Measurements: Haplotypes of the IL-10 gene were defined by measurement of haplotype tag single-nucleotide polymorphisms (SNPs). Primary outcome was 28-day survival. Secondary outcomes were days alive and free of organ dysfunction.
Results: Three SNPs in the IL-10 gene (− 592 C/A, + 734 G/T, and + 3367 G/A) identified four major haplotypes: CGG, AGG, CTA, and CTG. Patients with pneumonia who carried one or two copies of the CGG haplotype had greater 28-day mortality (51.4%) than patients who did not carry this haplotype (29.1%, p = 0.007). Carriers of CGG had significantly more cardiovascular dysfunction (and use of vasopressors), renal dysfunction (and requirement of dialysis), hepatic dysfunction, and hematologic dysfunction (p < 0.05 in each case). In contrast, in patients with an extrapulmonary source of infection there was no significant association of the CGG haplotype (or any measured IL-10 genotype) with 28-day mortality or organ dysfunction.

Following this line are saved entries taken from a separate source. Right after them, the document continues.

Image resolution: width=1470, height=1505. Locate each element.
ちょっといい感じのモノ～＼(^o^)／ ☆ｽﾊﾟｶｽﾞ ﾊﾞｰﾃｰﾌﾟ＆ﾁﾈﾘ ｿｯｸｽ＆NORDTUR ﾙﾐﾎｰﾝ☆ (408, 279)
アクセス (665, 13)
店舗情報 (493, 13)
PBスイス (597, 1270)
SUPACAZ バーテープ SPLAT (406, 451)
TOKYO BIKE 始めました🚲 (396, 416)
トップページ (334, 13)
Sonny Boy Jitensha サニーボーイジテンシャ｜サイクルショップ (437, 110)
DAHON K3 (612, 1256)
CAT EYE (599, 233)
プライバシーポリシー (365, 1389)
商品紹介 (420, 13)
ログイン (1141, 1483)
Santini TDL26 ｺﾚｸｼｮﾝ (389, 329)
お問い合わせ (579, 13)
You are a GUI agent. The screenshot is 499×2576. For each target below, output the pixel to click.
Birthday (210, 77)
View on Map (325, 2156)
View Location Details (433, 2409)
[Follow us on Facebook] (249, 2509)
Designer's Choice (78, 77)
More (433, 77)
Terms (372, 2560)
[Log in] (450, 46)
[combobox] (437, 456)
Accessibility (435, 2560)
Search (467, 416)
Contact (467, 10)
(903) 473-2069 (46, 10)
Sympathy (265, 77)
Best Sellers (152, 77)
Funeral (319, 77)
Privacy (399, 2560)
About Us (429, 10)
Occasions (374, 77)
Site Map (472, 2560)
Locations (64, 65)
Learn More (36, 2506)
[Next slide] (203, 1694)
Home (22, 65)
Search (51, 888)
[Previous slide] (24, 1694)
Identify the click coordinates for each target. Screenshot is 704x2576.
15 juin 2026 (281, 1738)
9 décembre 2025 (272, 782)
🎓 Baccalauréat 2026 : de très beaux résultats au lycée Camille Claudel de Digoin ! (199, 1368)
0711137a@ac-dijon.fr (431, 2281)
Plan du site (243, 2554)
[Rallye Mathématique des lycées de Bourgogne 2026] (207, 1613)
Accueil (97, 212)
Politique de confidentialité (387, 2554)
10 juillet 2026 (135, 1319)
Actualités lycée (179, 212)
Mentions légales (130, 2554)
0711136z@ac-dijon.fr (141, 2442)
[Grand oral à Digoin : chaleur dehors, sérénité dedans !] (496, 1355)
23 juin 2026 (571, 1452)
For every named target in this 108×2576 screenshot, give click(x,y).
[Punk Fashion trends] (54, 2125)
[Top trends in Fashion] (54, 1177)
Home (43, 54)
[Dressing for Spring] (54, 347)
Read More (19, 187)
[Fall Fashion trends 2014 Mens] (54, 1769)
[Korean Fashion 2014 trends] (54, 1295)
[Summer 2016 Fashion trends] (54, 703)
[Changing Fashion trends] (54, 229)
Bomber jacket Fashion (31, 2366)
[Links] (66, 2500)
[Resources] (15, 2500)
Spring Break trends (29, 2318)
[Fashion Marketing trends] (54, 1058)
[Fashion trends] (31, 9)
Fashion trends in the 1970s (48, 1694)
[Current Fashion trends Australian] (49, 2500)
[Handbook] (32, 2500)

Conclusions: The IL-10 haplotype − 592C/734G/3367G is associated with increased mortality and organ dysfunction in critically ill patients with pulmonary sepsis but not in similarly ill patients with extrapulmonary sepsis. Therefore, polymorphisms within the IL-10 gene may be predictors of outcome in patients with sepsis from pneumonia.